Ковальская промолчала. Он резко переключился, а это значит, что подавлен и потерян. Мун отвел глаза. Он будет скакать с темы на тему, немного успокоится, а потом опять уйдет в запой. Он не поддавался терапии и не хотел прорабатывать ничего внутри. Он хотел просто говорить и балансировать на этих разговорах, как делает большинство. Но он щедро платил ей, а она не имела ничего против того, чтобы за хорошее вознаграждение послушать нытье известного человека. Хотя прекрасно понимала, что это не ее клиент.
— Я боюсь подходить к картине, боюсь снова нарисовать ангела или увидеть его в деталях. Сны стали гуще, мысли мрачнее.
— Вам станет легче, когда маньяк будет пойман?
Мун поднял глаза на доктора.
— Когда он будет пойман, я вздохну спокойно. Ведь только так я на сто процентов буду уверен, что это не я.

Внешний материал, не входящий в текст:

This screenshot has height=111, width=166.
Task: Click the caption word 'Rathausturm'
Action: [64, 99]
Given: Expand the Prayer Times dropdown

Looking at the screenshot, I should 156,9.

Глава одиннадцатая. Говард Логан
Говард допил кофе (пятую кружку за этот день), прицельным броском отправил смятый стаканчик в урну и посмотрел на Карлина, который с независимым видом вытянулся в большом кожаном кресле. Они оккупировали кабинет Грина. Сам Грин отсутствовал. Аксель пропадал у шефа, отчитываясь о проделанной работе. Каждый час он возвращался к команде и требовал информации, Логану приходилось держать оборону. Они в ускоренном темпе искали сведения о пропавшем Александре Мирдоле и его сестре, но пока не могли пробиться. Война за правду шла несколько дней, и все порядком подустали, пока Лок не психанул и не кинул запрос своему старому другу-хакеру. Что, естественно, было возможно сделать только неофициально. Грин рассвирепел, но успокоился, когда Логан пообещал потом свести концы с концами для руководства.

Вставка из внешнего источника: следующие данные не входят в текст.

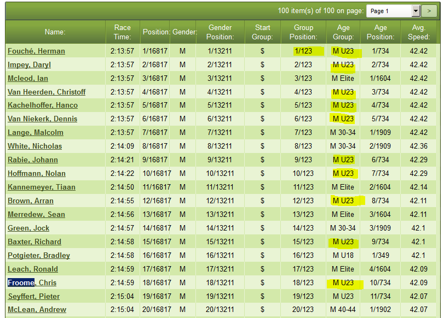
Task: Click Potgieter, Bradley name link
Action: pos(39,255)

Говарда мелко трясло от кофеина. Зрачки расширились, словно он обкурился. Молодой полицейский даже подумывал о том, чтобы взять у Лока пару косячков, но так и не решился заговорить с ним о перерыве. Или времени не нашел. Рэй в свою очередь не вылезал из архива, перепроверяя списки учеников Штерна и надеясь, что найдет еще что-то. Будто они могли что-то упустить.
Они точно что-то упустили. Говард поднял затуманенный взгляд на некогда белую стену. Еще месяц назад здесь висело три с половиной фотографии, линии еще не были прочерчены. Сейчас стена напоминала аппликацию больного шизофренией. В ней присутствовала определенная гармония, но в целом эта паутина фотографий и взаимосвязей, реализованных с помощью красной шерстяной нити, стала совершенно нечитаемой. Последней каплей стал момент, когда они попытались вписать в эту картину жертв Душителя. Убийства наслаивались друг на друга по датам, но между ними не было никакой связи. Или они ее не видели.